FF to today. I have been married 2x to Pakistani national girls the first not ever coming to USA. So I remarried to another Pakistani girl through an arrangement. I met the family and they seemed nice. Months later I went to Lahore to meet my fiance and marry her. I was very hopeful that my life would work out. I prayed 5x daily, fasted, gave up drinking and loved Allah (SWT). I married this girl and after a long immigration process that took years she finally came here on a Cool rainy November afternoon in 2010. I took my bride home and she wasn't happy with my apartment. "Too small not what she expected". So she was immediately unhappy even though I assured her we will find a bigger place. She had two sisters already living in Philly, I was in Boston . She called her sisters and they booked her a ticket to come visit her after a couple of weeks and after she received her green card and social security number. When she was to return, she never did so I called her family when she told me she wasn't coming back unless I paid her $$. She disappeared for 7 months coming back after 6months with the police at my door. I was not home so she went back to Philly. Then she called me a week later to get her clothes and suitcase and would meet me telling me the marriage is over. I WAS DEVASTED. I cried many times because I put so much effort and invested my plans for a future that would never be. Then a month later she called me asking me to take her back, that she didn't come to the country to do that. I accepted her apology because I didn't want another divorce and believed people deserve 2nd chances. So she lived with me for several months but started spending time at her sisters that both moved to Massachusetts an hour away. Then eventually she was living there most of the time because her eldest sister became ill with cancer. My wife was coming home on some weekends mainly for sex and trips to the mall. I gave her those things but I didn't try to get her pregnant because I knew something was off. She didn't pray with me, come to the masjid with me or do anything a Muslim wife does. She got 20 credit cards, and bought a new car told me it is not my business. At this point she was applying on her own for US. Citizenship and as I suspected she was only waiting for that.

Long story I know but my wife became a US Citizen on April 17,2014 and told me the marriage is over on April 21, 2014 packing the rest of her things. She only lived with me for 6 months since 2012.

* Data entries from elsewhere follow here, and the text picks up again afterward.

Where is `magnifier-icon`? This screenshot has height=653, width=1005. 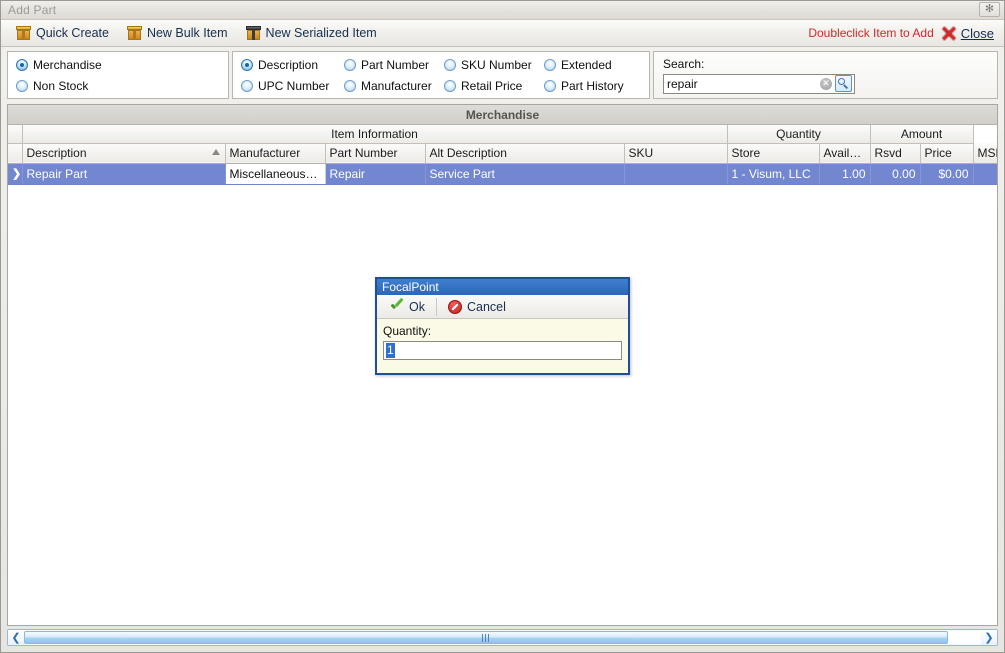
magnifier-icon is located at coordinates (844, 84).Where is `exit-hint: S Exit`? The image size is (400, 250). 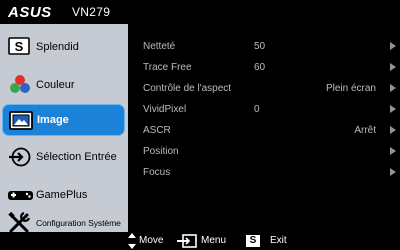
exit-hint: S Exit is located at coordinates (272, 241).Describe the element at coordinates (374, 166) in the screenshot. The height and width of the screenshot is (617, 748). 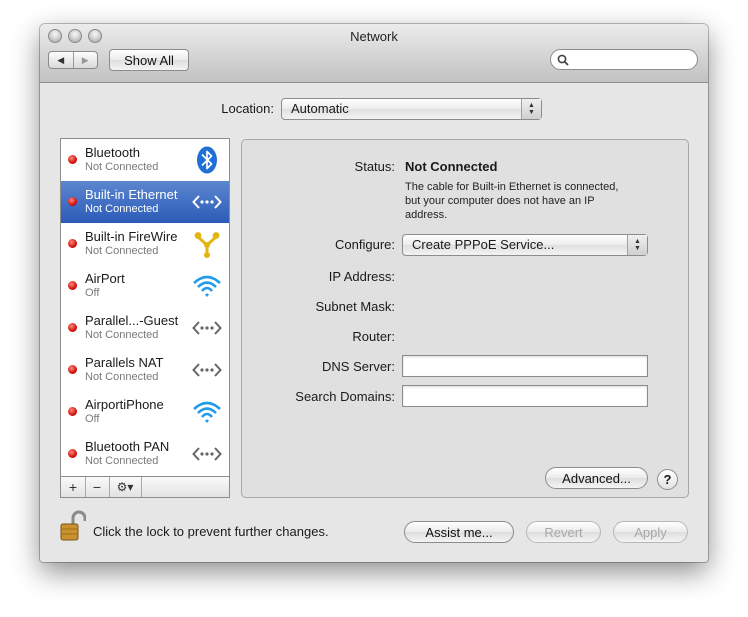
I see `status-label: Status:` at that location.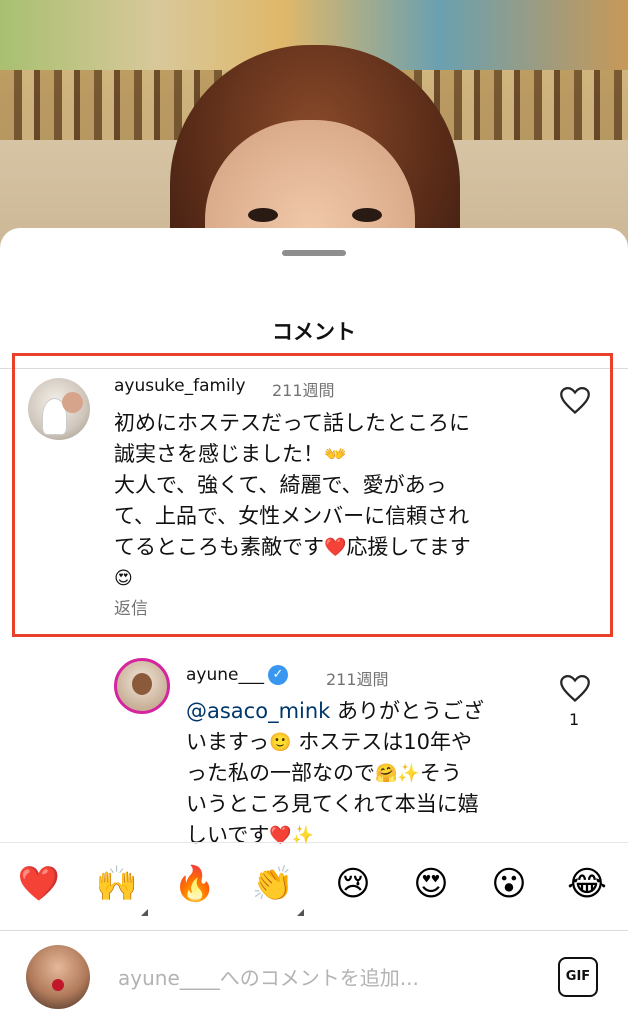  Describe the element at coordinates (58, 977) in the screenshot. I see `my-avatar` at that location.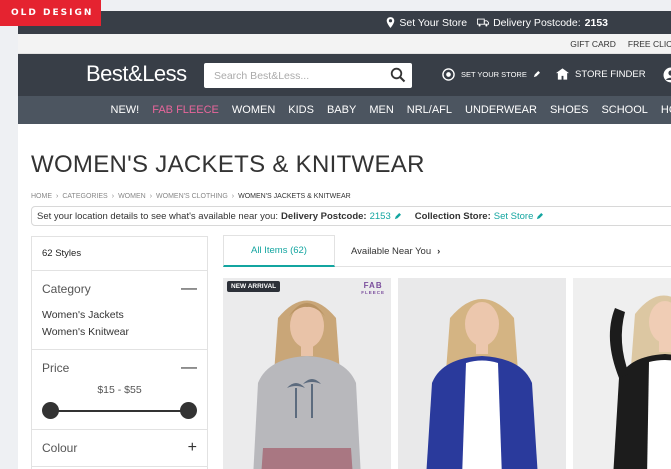  I want to click on postcode-value: 2153, so click(380, 216).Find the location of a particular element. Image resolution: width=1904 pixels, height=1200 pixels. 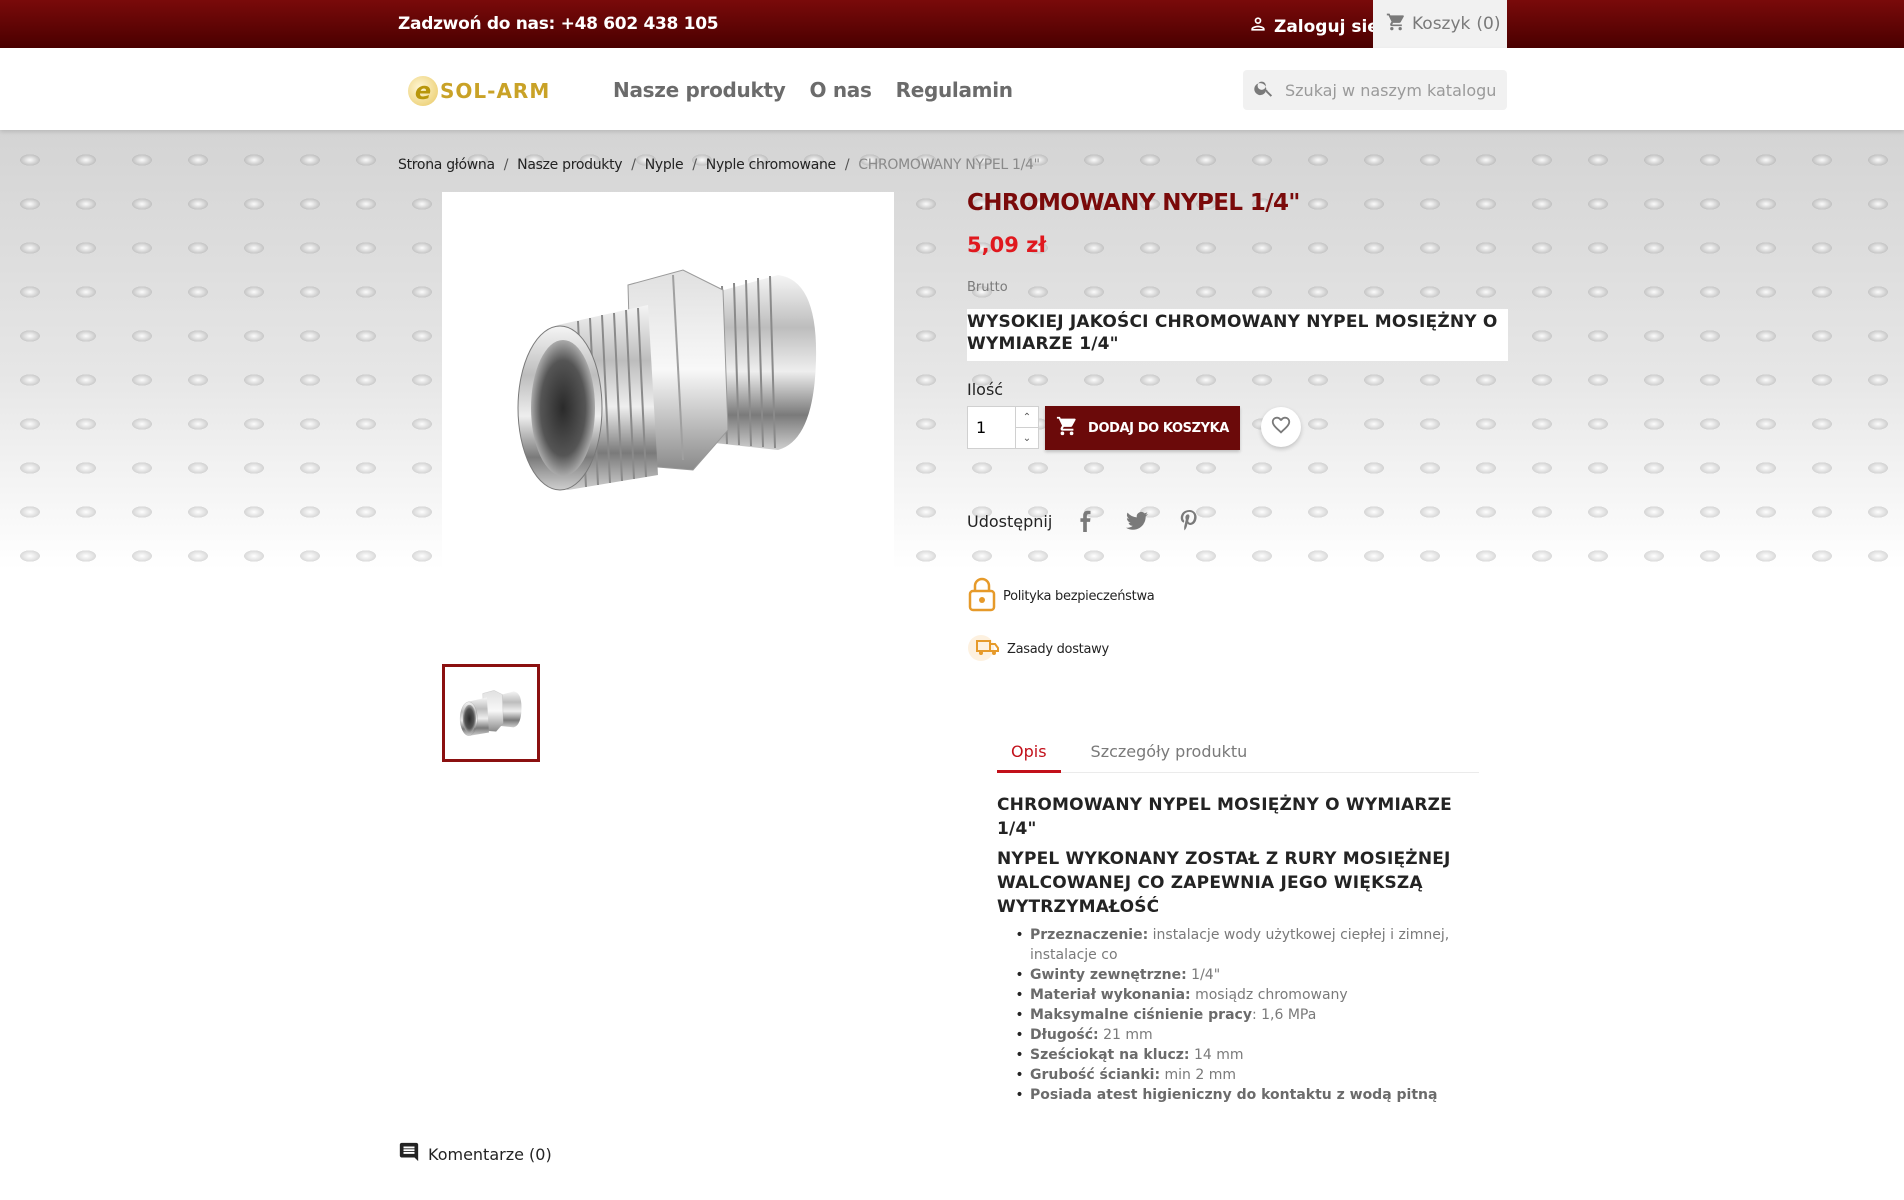

main-nav: Nasze produkty O nas Regulamin is located at coordinates (813, 90).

Now she filed for divorce calling me cruel and is trying to get alimony. I am sitting all hours crying inside and sometimes openly at my desk at work, in my car alone thinking why did this happen to me. All the time I have not been praying, fasting or being a Muslim entirely. I try to pray and I begin to cry with anger and hopelessness. Allah is testing me too much and I cannot take it. You see I have no other family to speak of. No brothers or sisters and both parents are gone. I am alone! Now this is happening to me and all I can think about is ending it all. There is no happiness in my life and never has been. I cannot pray anymore because I breakdown inside and out with depression. I loved Allah but why has he done this my entire life. I believe in him but I cannot offer my prayers anymore. I've lived alone almost all my life and I can't bare living it alone. I loved this girl and loved her family and did so much for them but in reality Muslims only want US citizenship from suckers like me. I feel so worthless and alone. I've already planned out how I want to go but need to know if anyone out there cares. I'm 41 yrs old, no kids, no family nothing. There was a tornado in my neighborhood on Eid and I went out hoping I would get killed but I am here typing to you. I am alone no because I lost my faith.